Effects of switching from oral administration to intravenous injection of l-carnitine on lipid metabolism in hemodialysis patients

Kei Fukami 1, Sho-ichi Yamagishi 2, Kazuko Sakai 1, Makoto Nasu 1, Seiya Okuda 1
PMCID: PMC4379340  PMID: 25878778

Abstract

Background

Carnitine deficiency may contribute to cardiovascular disease (CVD) in patients with hemodialysis (HD). Dyslipidemia plays a role in CVD and its prevalence is also high in HD patients. We examined here the effects of switching from oral administration (PO) to intravenous (IV) injection of l-carnitine on lipid metabolism in patients with HD.

Methods

Nine HD patients who had received l-carnitine orally (900 mg/day) for 1 year were enrolled in this study. We examined whether lipid parameters were improved by switching to IV injection therapy of 1000 mg l-carnitine.

Results

IV injection of l-carnitine for 1 week significantly increased total, free and acyl carnitine levels both before and after HD. Switching to IV injection therapy for 1 and 4 weeks decreased serum free fatty acid (FFA) (322 ± 104 versus 261 ± 124 µmol/L) and increased high-density lipoprotein-cholesterol levels (1.46 ± 0.49 versus 1.63 ± 0.62 mmol/L), respectively. Change in FFA values from the baseline (ΔFFA) was positively correlated with the Δacyl/free carnitine ratio (r2 = 0.553, P = 0.022).

Conclusion

This study demonstrated that switching to IV l-carnitine therapy from oral supplementation improved lipid profiles, thus supporting the clinical utility of IV administration of l-carnitine for the treatment of patients on HD.

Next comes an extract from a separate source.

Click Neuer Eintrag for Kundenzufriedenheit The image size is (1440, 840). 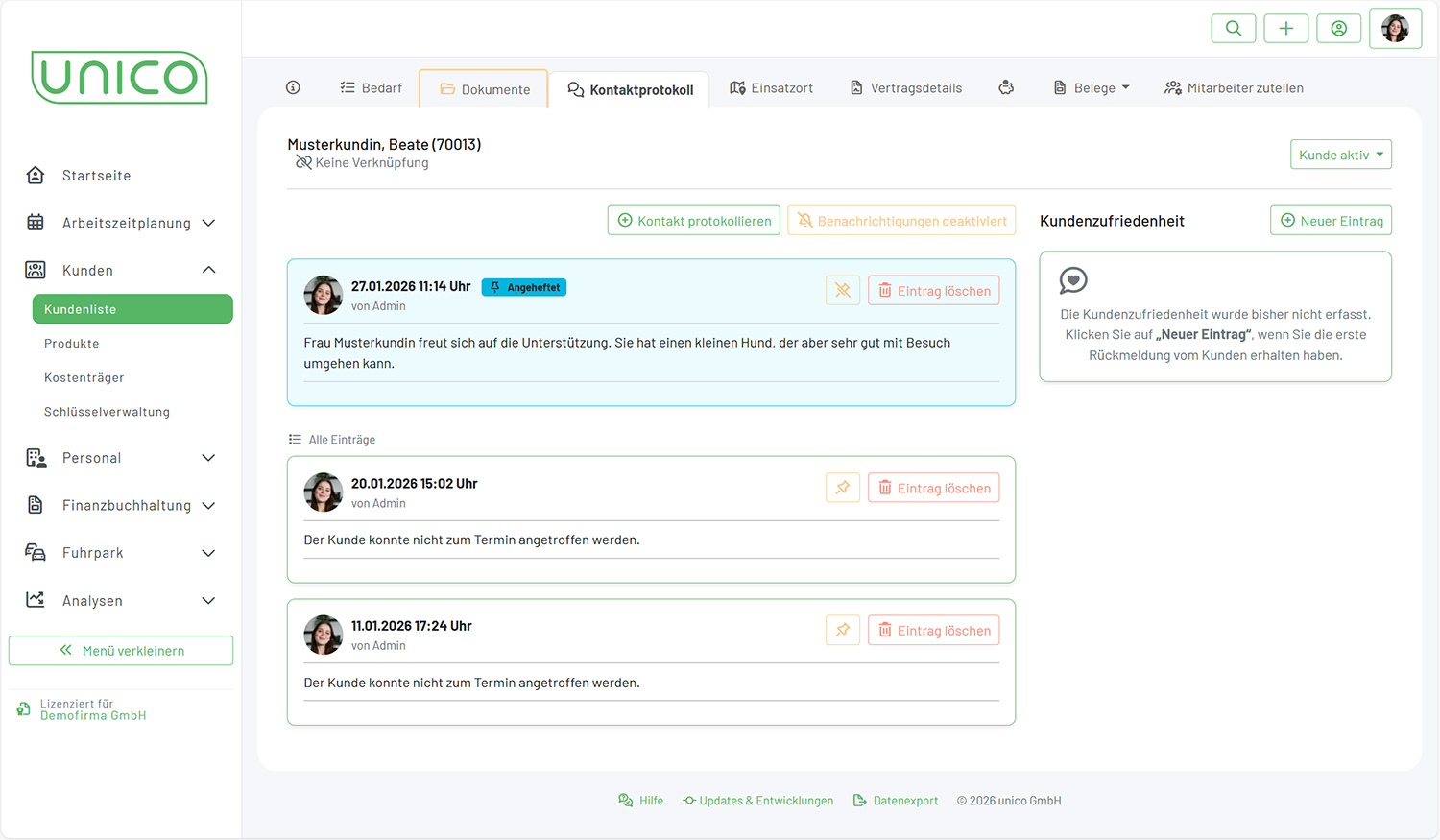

Keywords: free fatty acid, HDL-cholesterol, hemodialysis, l-carnitine

Introduction

Carnitine is a natural substance, which is not only supplied through the intake of protein-rich foods, but also synthesized by the liver, kidney and brain, and excreted from the kidney in humans [1]. Because about 80% of serum carnitine is eliminated from the blood via hemodialysis (HD) [1, 2], carnitine deficiency is often observed in patients with HD.

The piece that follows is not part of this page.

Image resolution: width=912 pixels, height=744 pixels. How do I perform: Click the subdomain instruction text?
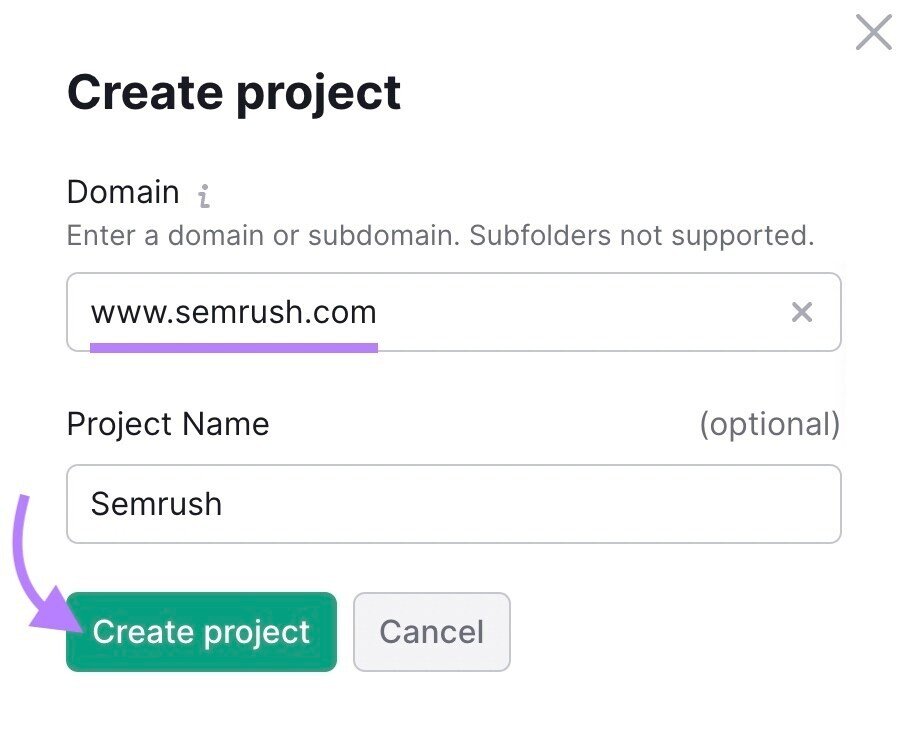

Carnitine participates in fatty acid β-oxidation and energy production by transporting long-chain fatty acids from the cytoplasm to mitochondria, in particular, in muscles [3]. Carnitine also regulates the function of mitochondrial respiratory chain, energy production and elimination of excess intracellular fatty acids. Therefore, carnitine deficiency may cause muscle weakness and cardiac hypertrophy in humans [4, 5]. In addition, l-carnitine supplementation has been reported to inhibit arrhythmias, increase cardiac output and exercise capacity and improve muscle symptoms in HD patients [6]. Moreover, we have recently found that carnitine deficiency is associated with decreased testosterone and increased pentosidine levels in patients with HD [7], thus suggesting that HD-related loss of carnitine might be involved in accelerated atherosclerosis and the high prevalence of cardiovascular disease (CVD) in these subjects.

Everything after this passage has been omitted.